The concept for Main Street programs uses what they call Transformation Strategies that are implemented through comprehensive work in four broad areas, known as the Four Points, which then form the basis of the four working committees. They are:
- ECONOMIC VITALITY focuses on capital, incentives, and other economic and financial tools to assist new and existing businesses, catalyze property development, and create a supportive environment for entrepreneurs and innovators that drive local economies.
- DESIGN supports a community’s transformation by enhancing the physical and visual assets that set the commercial district apart.
- PROMOTION positions the downtown or commercial district as the center of the community and hub of economic activity, while creating a positive image that showcases a community’s unique characteristics.
- ORGANIZATION involves creating a strong foundation for a sustainable revitalization effort, including cultivating partnerships, community involvement, and resources for the district.
Each of these four committees has a coordinating chair and volunteers that meet regularly to generate ideas and move them forward. As the committee members are all volunteers, many with full time work obligations, the committees rely on the Executive Director to coordinate the ideas between committees, promote them locally and act as taskmaster (and way too often as a task doer). As anyone that has served in a volunteer organization knows, ideas are plentiful, but implementation can be difficult and often burns out the few “doer” volunteers. Having the right Executive Director to act as a facilitator and cheerleader is essential to the success of a volunteer run non-profit. Some committees, such as the Promotions Committee, which creates downtown events, require a tremendous amount of support both in terms of volunteer hours and staff time. Others, such as Economic Vitality, plan more behind the scenes type projects that need focus to stay on track with lots of research hours. In each case, the committees decide on the work to be done.
With that said, BMS always needs more people to add a diverse perspective and to help implement the large volume of work to be done.
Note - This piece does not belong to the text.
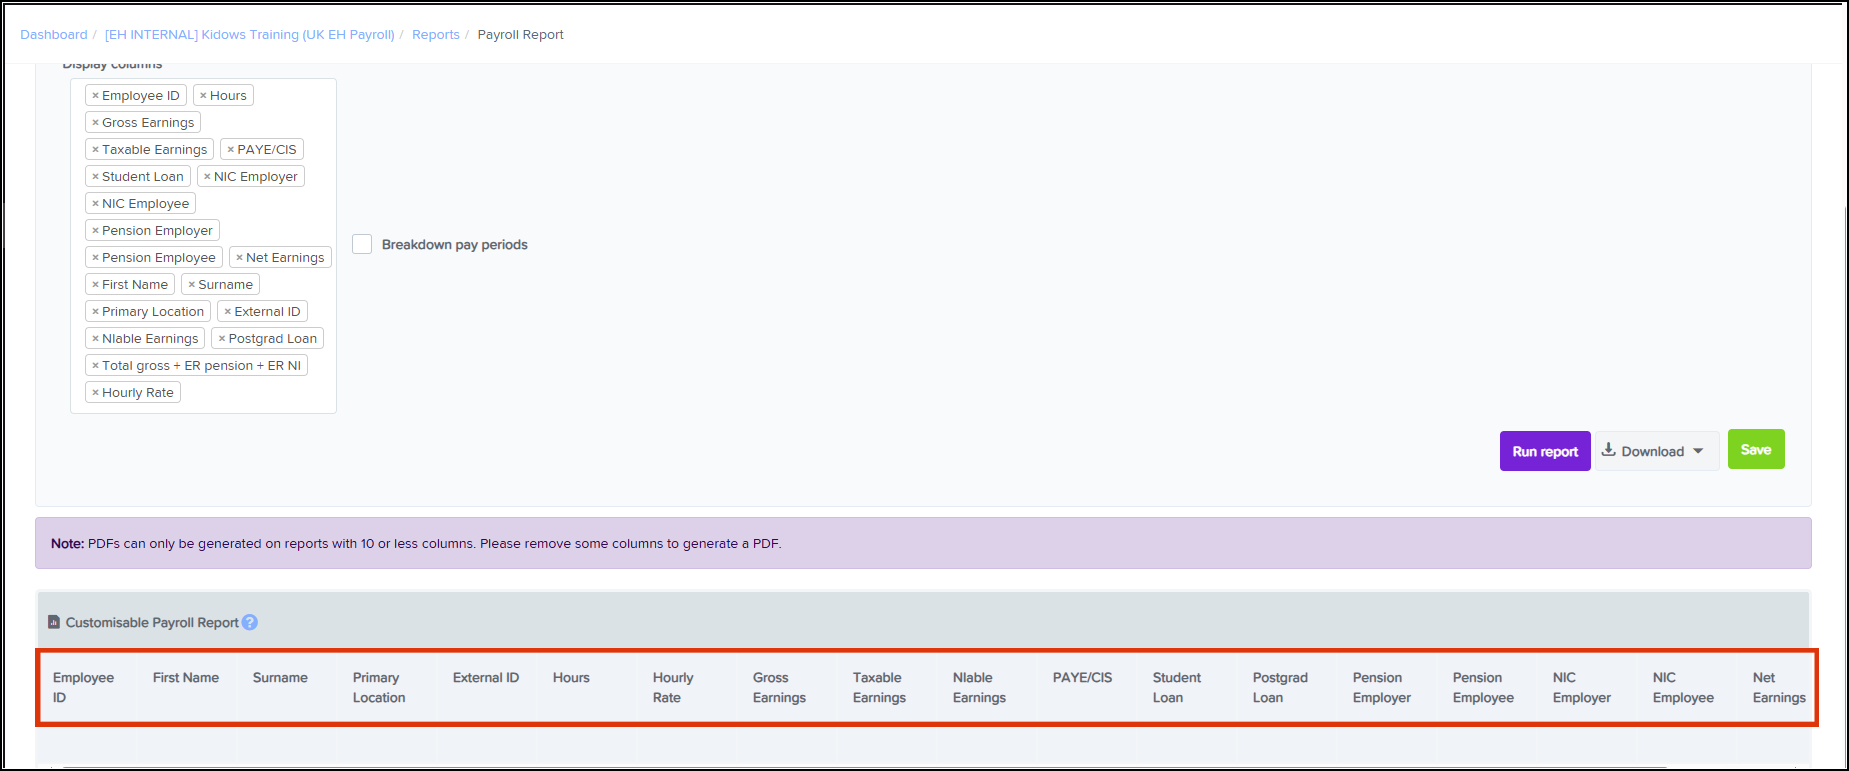Remove the Hours tag with its x

click(203, 96)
There is work for introverts, and for extroverts, for creatives and for researchers, for old and young, and anyone in between. The only thing we ask is that you believe that Brooksville has a vast amount of unrealized potential just waiting to emerge with the right urging. And I guess we would ask a second thing as well: don’t plan to throw out ideas for others to do – you have to be willing to follow through as part of your commitment. Saying “someone should do something about X,Y, Z” without follow through is not enough. You have to commit to being part of a team that will try to actively implement the ideas, knowing that not every problem has a simple solution and some may require some serious persistence.
So back to the main point: BMS is truly a group run by citizens and wants to grow and expand its input. And it is a program that welcomes new volunteers who can bring new ideas and new energy to any of the four committees. For anyone that says, “Brooksville Main Street should do X,Y, Z”, we offer a platform and the support to help get it done!